What you are asked to do. Looking at the records below, count how many lines contain the string "Given". Give that number alone.
--- Task data Enclosed Below ---
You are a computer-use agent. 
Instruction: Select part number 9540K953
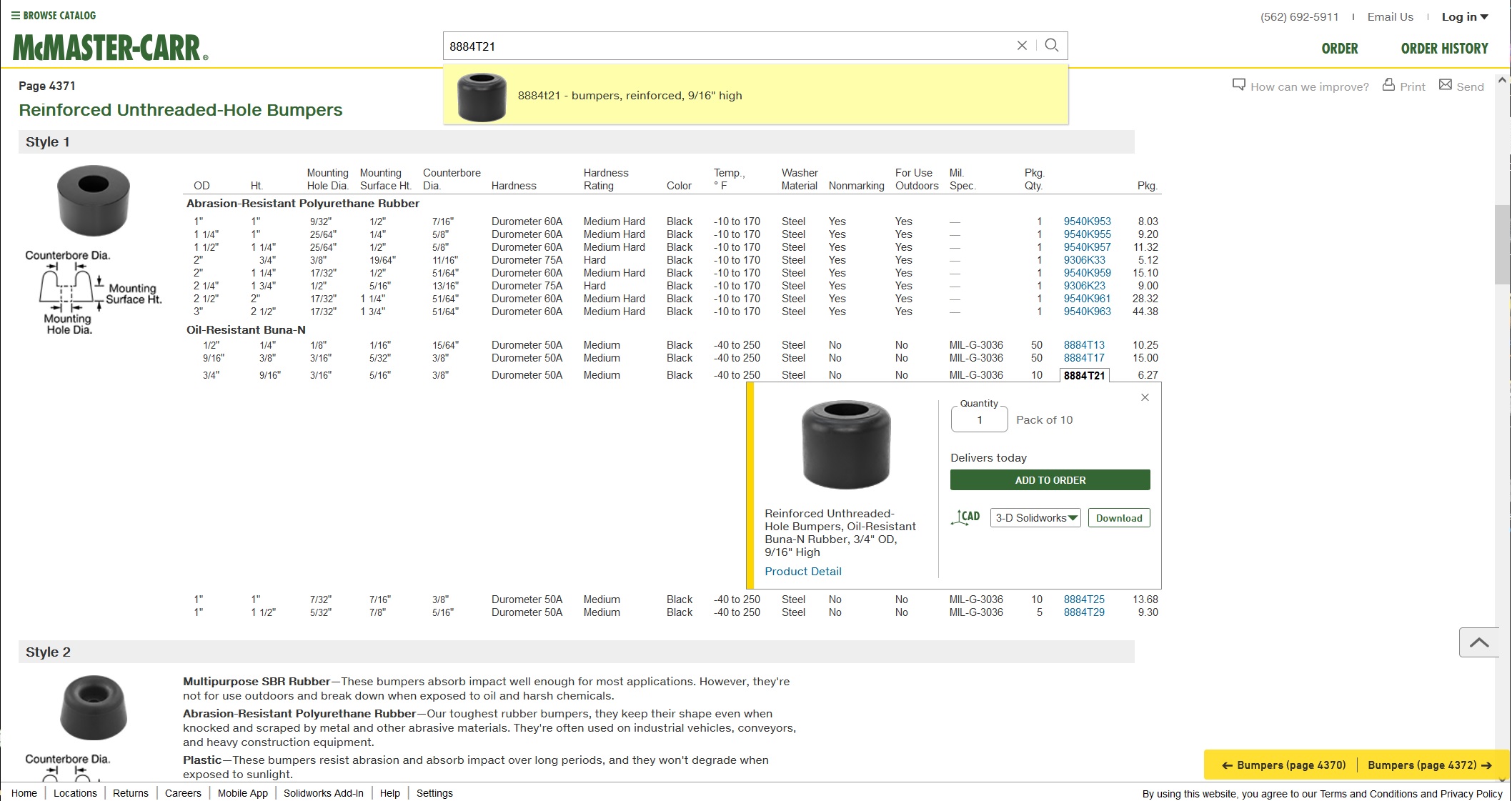1087,222
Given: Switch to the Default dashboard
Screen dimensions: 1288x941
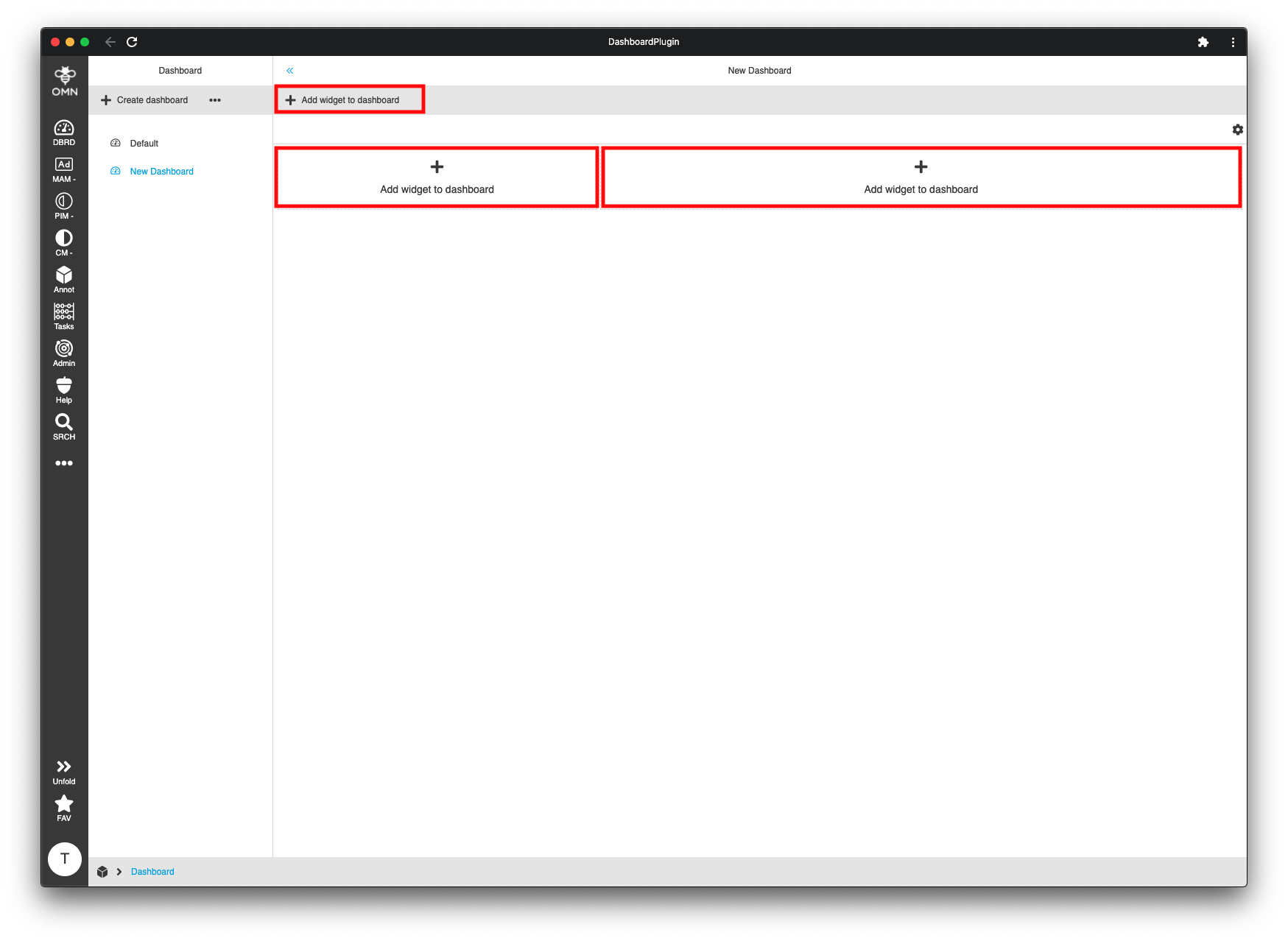Looking at the screenshot, I should coord(144,143).
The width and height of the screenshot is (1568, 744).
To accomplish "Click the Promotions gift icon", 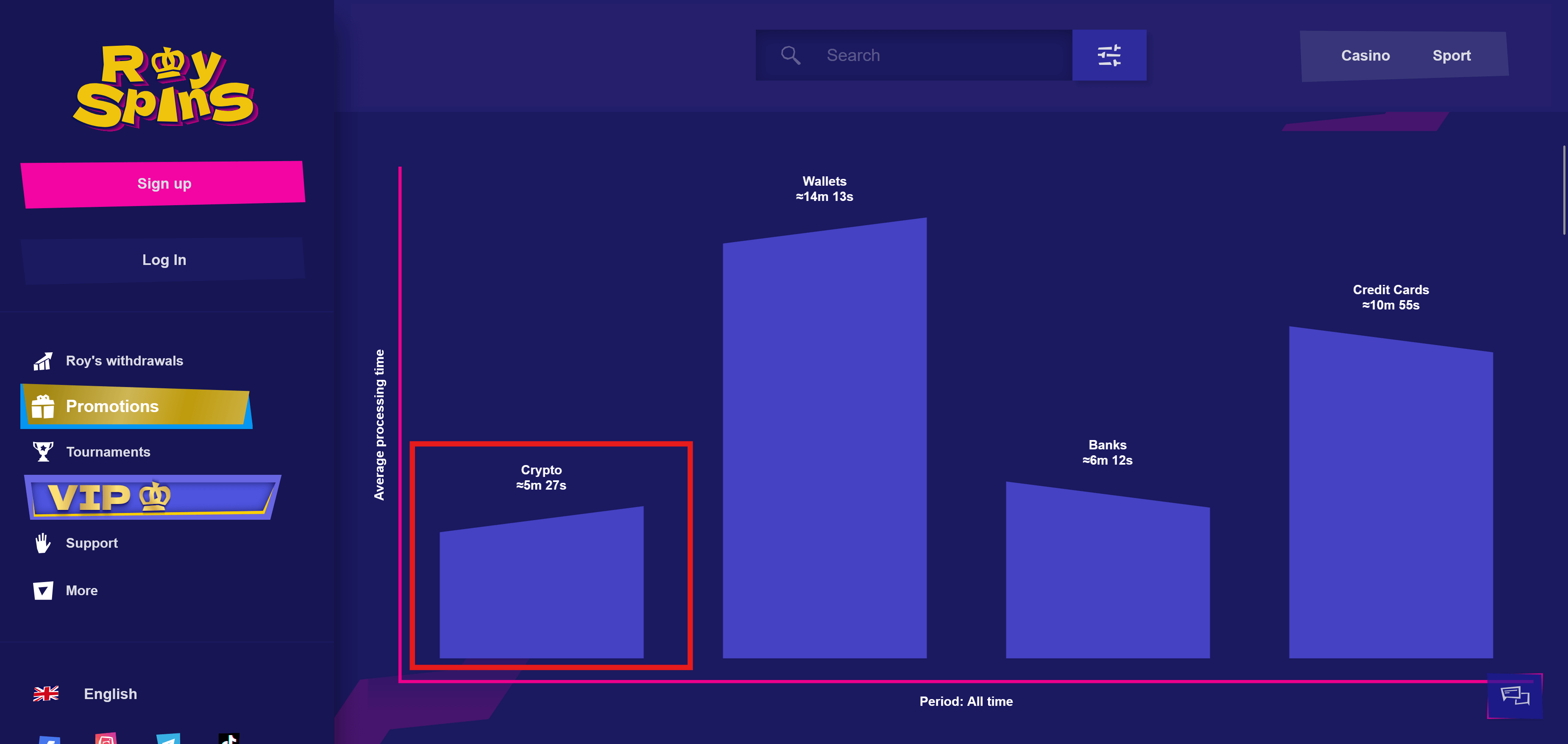I will pos(43,407).
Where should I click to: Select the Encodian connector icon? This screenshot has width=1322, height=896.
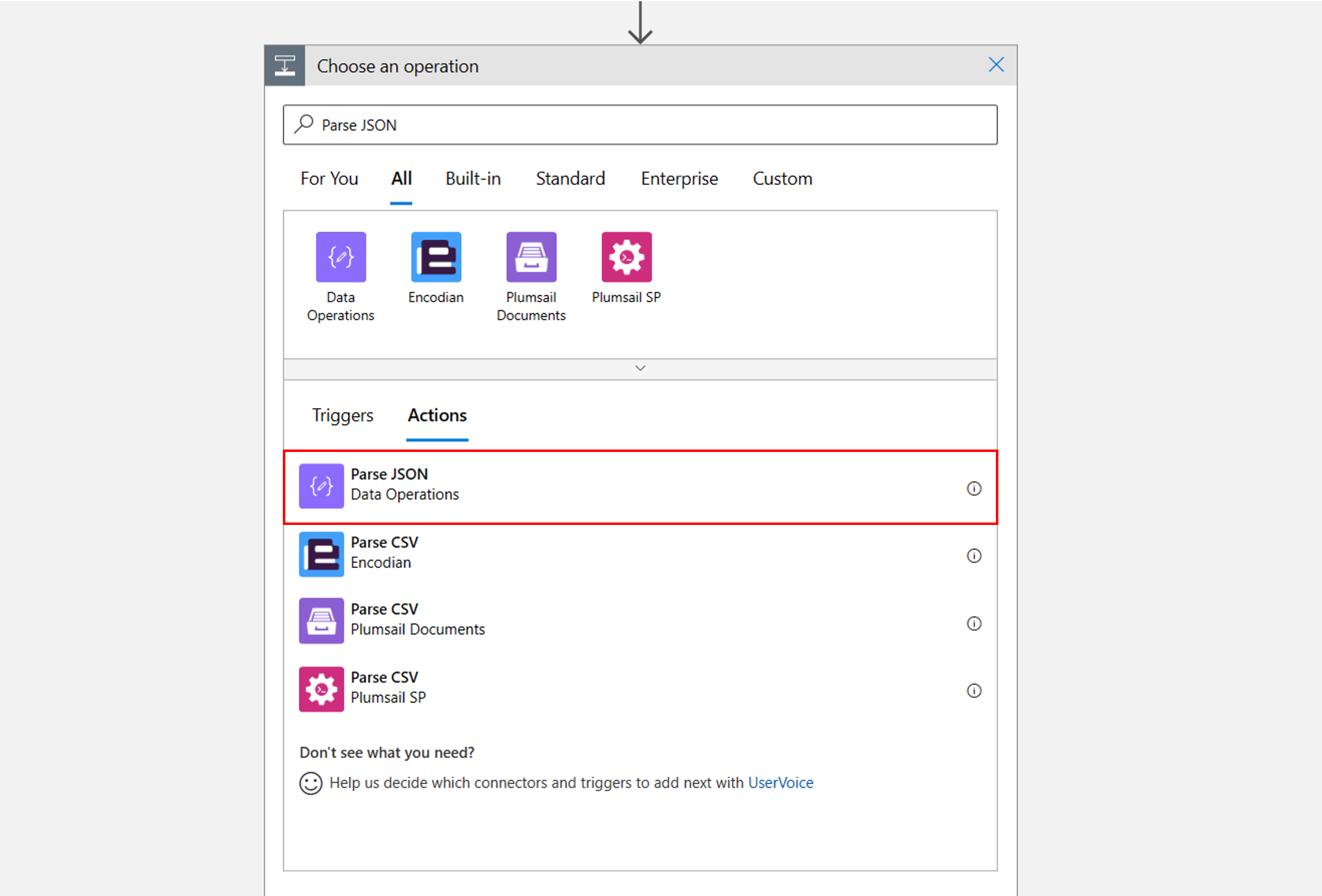(436, 257)
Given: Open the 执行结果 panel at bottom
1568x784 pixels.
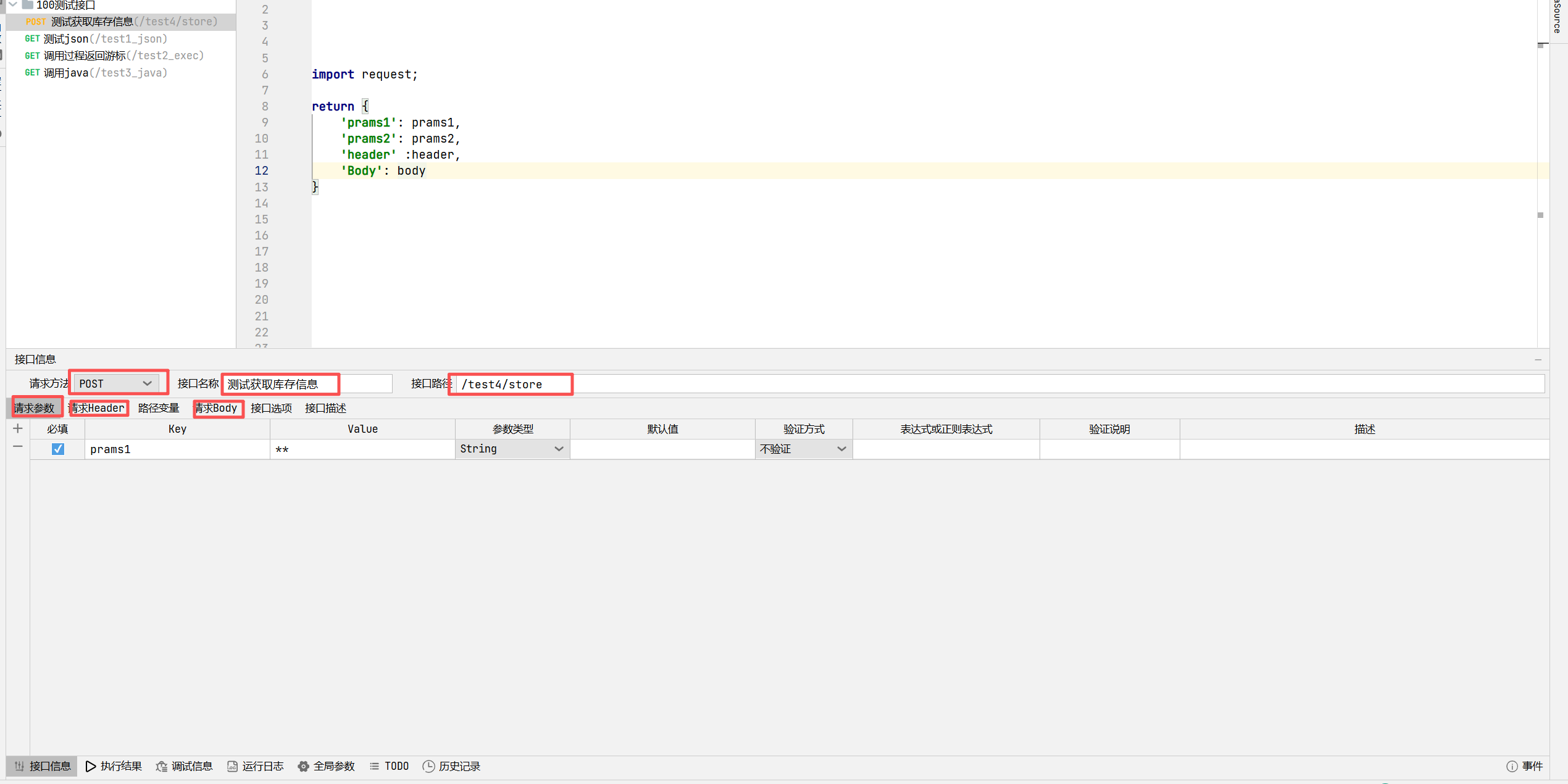Looking at the screenshot, I should coord(121,766).
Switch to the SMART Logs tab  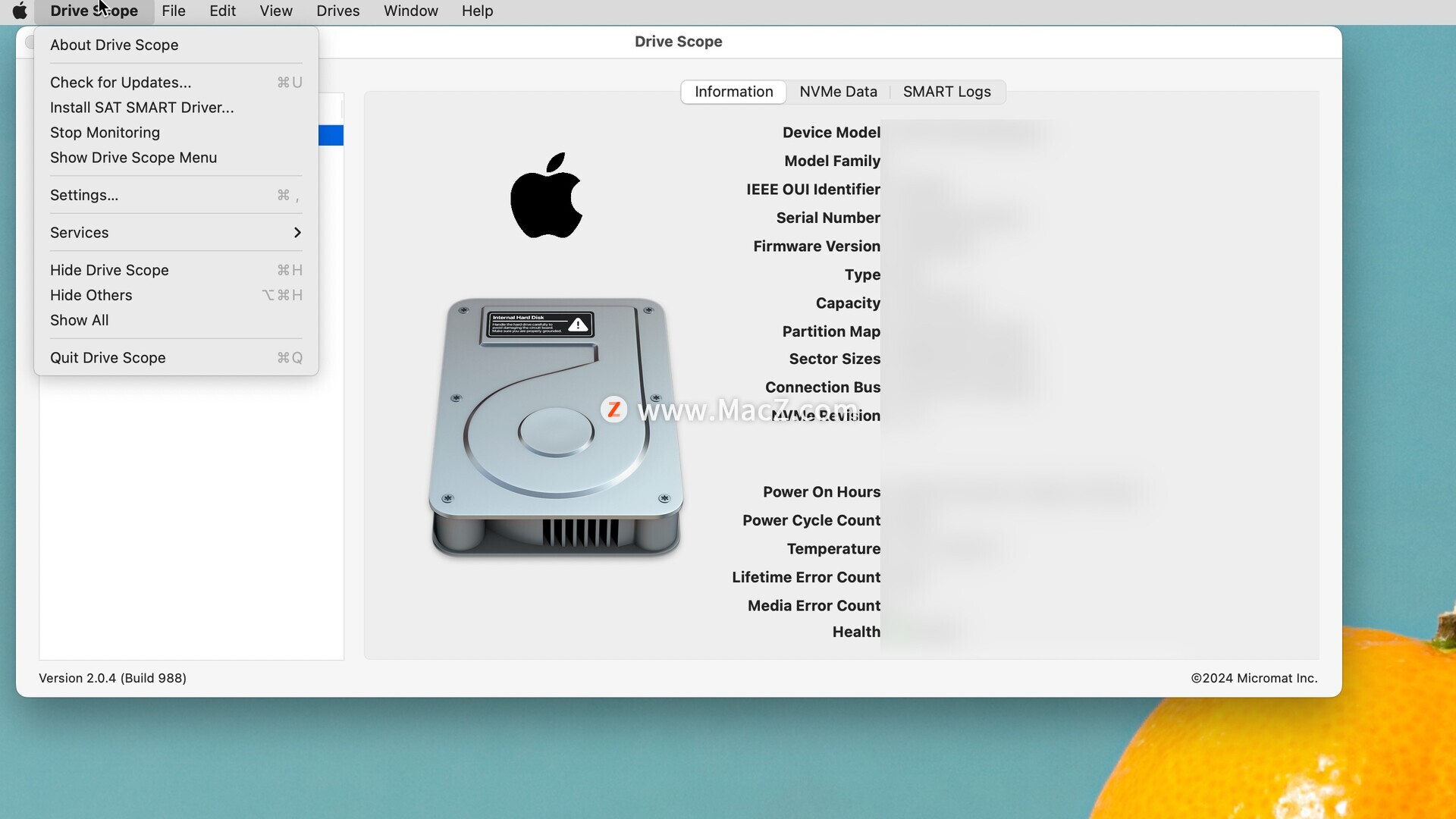pos(946,92)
--- End of Enclosed Task data ---
Final answer. 2